In a word, no. What you've just seen here is an example of a logical fallacy that economists often encounter. Again, when you look at the numbers, it makes sense. However, the reason that you see more people in swimsuits during times of increased ice cream sales has nothing to do with the ice cream. In fact, it has everything to do with the time of year people buy ice cream. In the summer, people spend time in swimsuits and people eat ice cream. They do both because the weather is hot. The hot weather causes increased ice cream consumption as well as more people to wear swimsuits.
As a result, we call this sort of relationship causation, because one action clearly causes the other. The relationship between ice cream sales and swimsuit sightings is, instead, a correlation, which means the compared items mirror each other but may not have anything to do with actual causality.
Bias and Loaded Terminology
Okay, that was an easy one. However, economists still have to contend with other logical issues. Much of an economist's work depends on the accurate collection and portrayal of data. That said, it is not always that easy. People sometimes introduce bias, whether knowingly or unknowingly, that can change the data set. A bias occurs when the model in question is somehow shaped by what the economist wants to find.
For example, if I'm trying to model at what temperature water freezes and want to prove that water can't freeze, bias would be blatant if I kept the water boiling and just assumed that cold water doesn't freeze. It's a bit more subtle if I put it in the refrigerator and just assume that if water freezes, then it must freeze in the fridge.
But it's not always through overt design that biases are introduced. One of the biggest fallacies faced by economists is the use of loaded terminology, or words that carry a meaning beyond their mere definition. This is most often used by politicians to get an emotional response, especially when talking about things like 'our jobs,' 'our money,' or 'our healthcare,' but it can be abused by the innocent as well.
For example, if I asked if you had a comfortable lifestyle, you may consider that as shelter, a warm bed, and enough money after all your bills are paid to get pizza and beer on Friday night. However, what if your idea of comfortable involved a large mansion, a private pool, and a butler? Both use the same word but have a world of difference in meaning.
Other stumbling blocks exist as well. Closely related to the difference between causation and correlation is the idea of post hoc ergo propter hoc, a Latin phrase that roughly means since something came first, it caused something else afterwards.
As you might imagine, politicians love this one as well. Imagine a politician saying that his time in office brought new jobs to his district despite the fact that he spends all his time focusing on getting a TV deal for his crazy family, and you'll get post hoc ergo propter hoc.
I want to talk about one last fallacy, and that's the fallacy of composition. This idea states that if a part of something has one outcome, so, too, will the whole. For this one, the best example I could think of actually comes from high school chemistry class. Sodium, in its purest form, explodes when it hits water. Chlorine has been used for 100 years as a chemical weapon. Separately, you're not going to have a good day if you encounter either. When the two are combined to form table salt, chances are you've already eaten some today. According to the fallacy of composition, salt is dangerous.

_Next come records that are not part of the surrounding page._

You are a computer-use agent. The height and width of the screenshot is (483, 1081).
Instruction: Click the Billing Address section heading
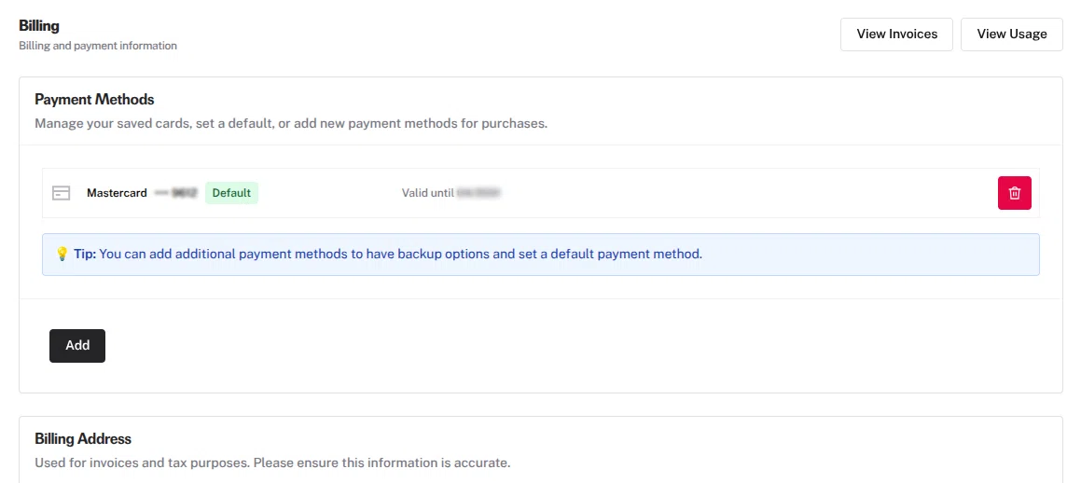click(83, 438)
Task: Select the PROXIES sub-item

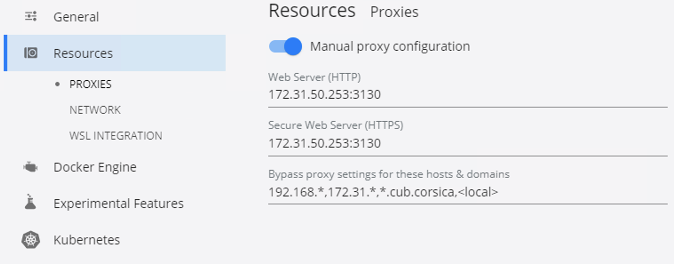Action: click(91, 84)
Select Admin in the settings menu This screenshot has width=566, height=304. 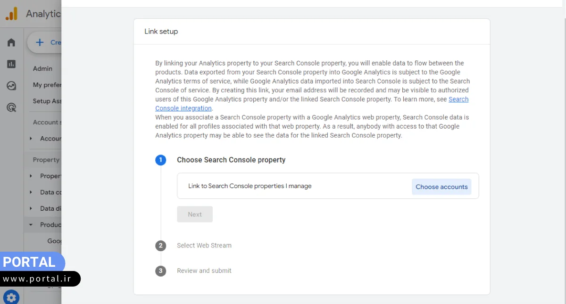click(x=43, y=69)
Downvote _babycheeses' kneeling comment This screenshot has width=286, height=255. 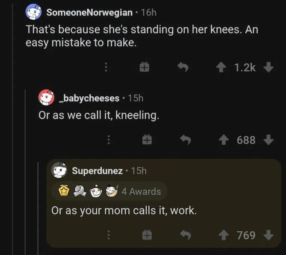[268, 140]
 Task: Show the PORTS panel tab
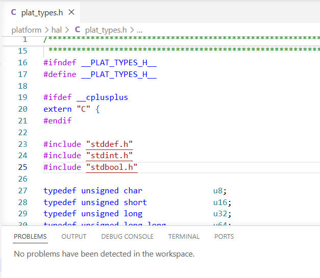point(224,236)
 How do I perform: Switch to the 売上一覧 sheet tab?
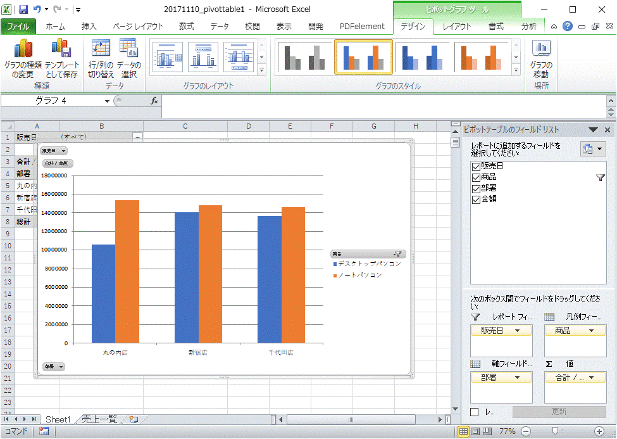[x=100, y=419]
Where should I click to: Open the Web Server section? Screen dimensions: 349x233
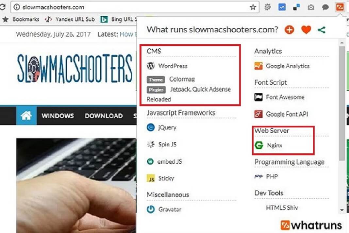[x=272, y=130]
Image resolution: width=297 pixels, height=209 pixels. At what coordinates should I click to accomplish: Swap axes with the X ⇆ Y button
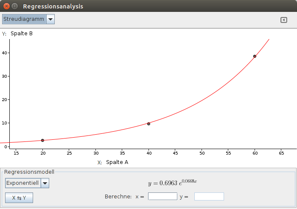[19, 198]
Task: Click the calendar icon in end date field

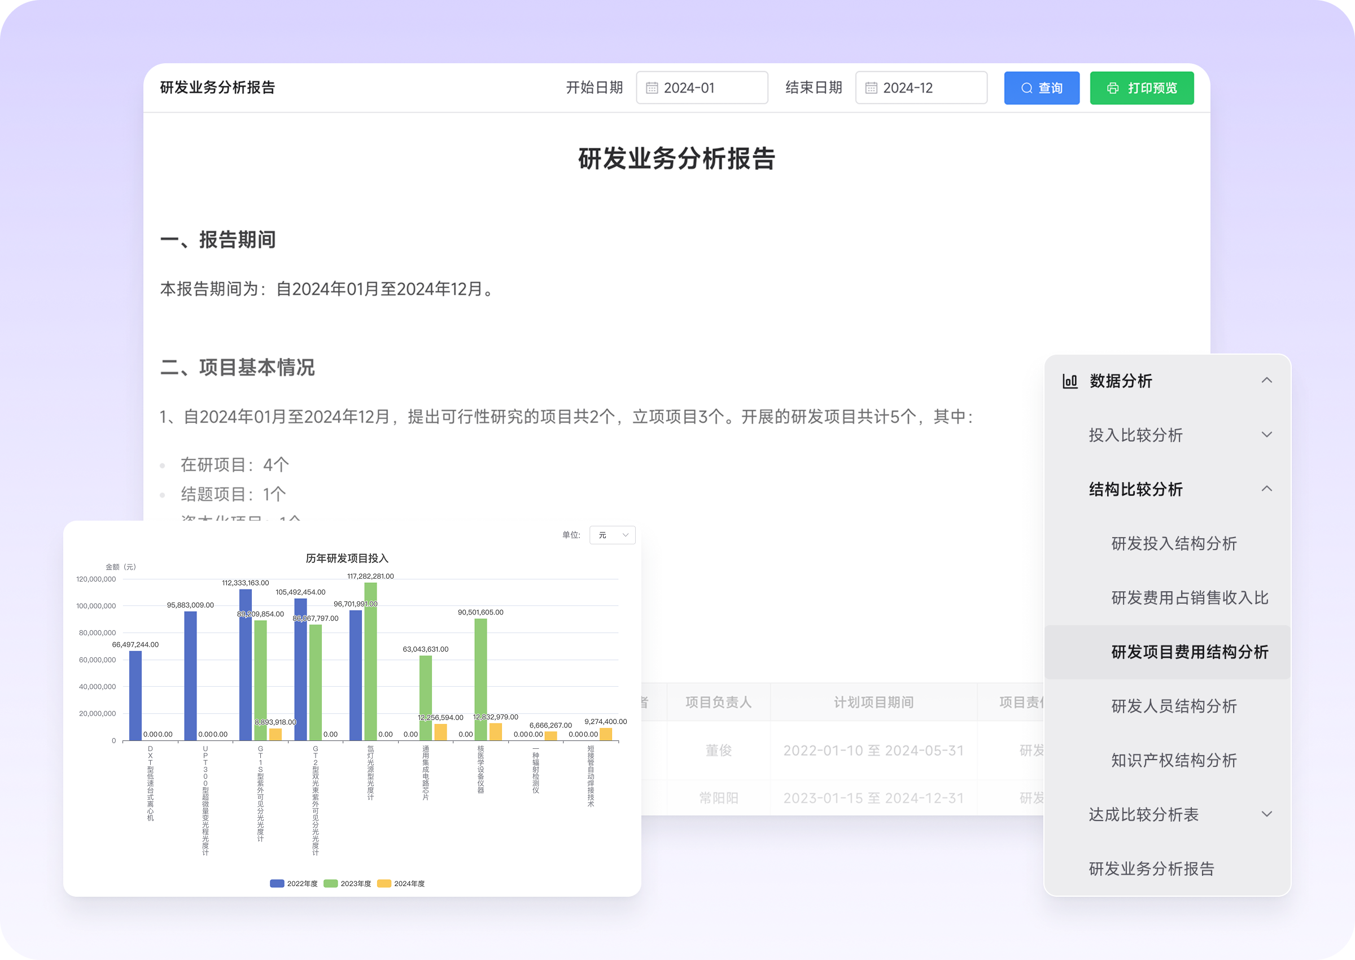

Thankfully for fries everywhere, this is just another logical fallacy. In economics, this could pop up when someone assumes that their own economic behavior that has a positive outcome can be universalized so that if everyone does it, a positive outcome will still result. Without getting into the nitty-gritty of this, logically, that isn't always the case.
In this lesson, we examined numerous logical fallacies faced by economists. We started with causation and correlation and learned that just because something happens at the same time as something else doesn't mean that the two are related. Then we discussed bias and loaded terminology and how these could be used to drastically alter data. We also discussed post hoc ergo propter hoc, a fallacy used to disprove something causing something else just because it is older. Finally, we learned about the fallacy of composition and how just because part of something has a reaction doesn't mean that the whole will have the same outcome.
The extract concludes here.